Records from a data collection:
++++++

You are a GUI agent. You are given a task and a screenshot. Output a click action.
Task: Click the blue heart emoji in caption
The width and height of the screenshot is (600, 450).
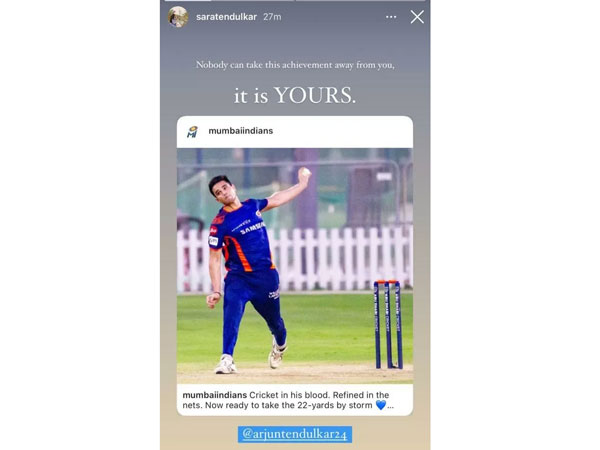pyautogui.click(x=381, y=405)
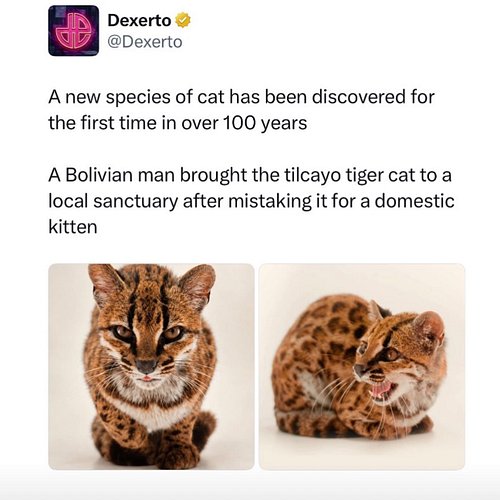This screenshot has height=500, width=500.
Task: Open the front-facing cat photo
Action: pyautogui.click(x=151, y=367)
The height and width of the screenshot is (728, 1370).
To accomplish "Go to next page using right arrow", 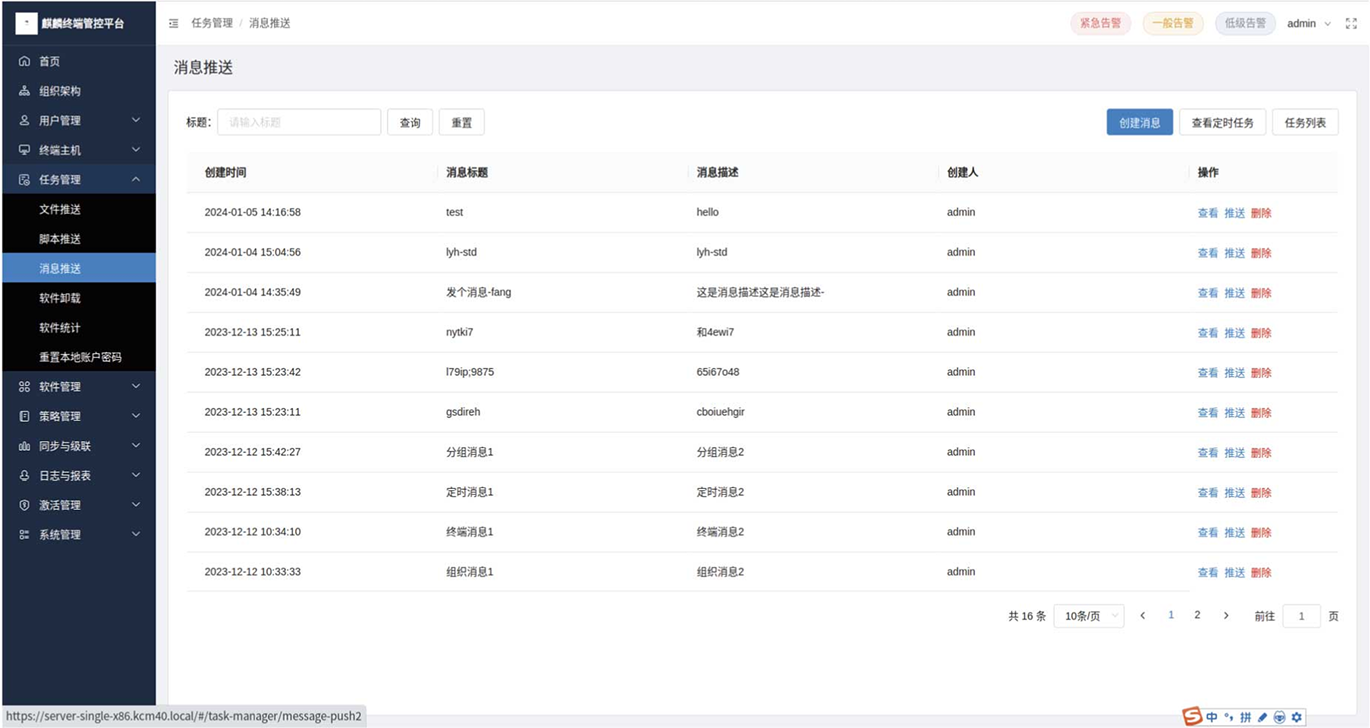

++++++

Arrange each line of the listing above as a numbered list, skipping any blank lines and omitting the pictures.

▶ **Exercise answer**:
1. You are a GUI agent. You are given a task and a screenshot. Output a click action.
2. Task: Click the blue heart emoji in caption
3. The width and height of the screenshot is (600, 450).
4. pyautogui.click(x=381, y=405)
5. This screenshot has height=500, width=500.
6. Task: Open the front-facing cat photo
7. Action: pyautogui.click(x=151, y=367)
8. The height and width of the screenshot is (728, 1370).
9. To accomplish "Go to next page using right arrow", 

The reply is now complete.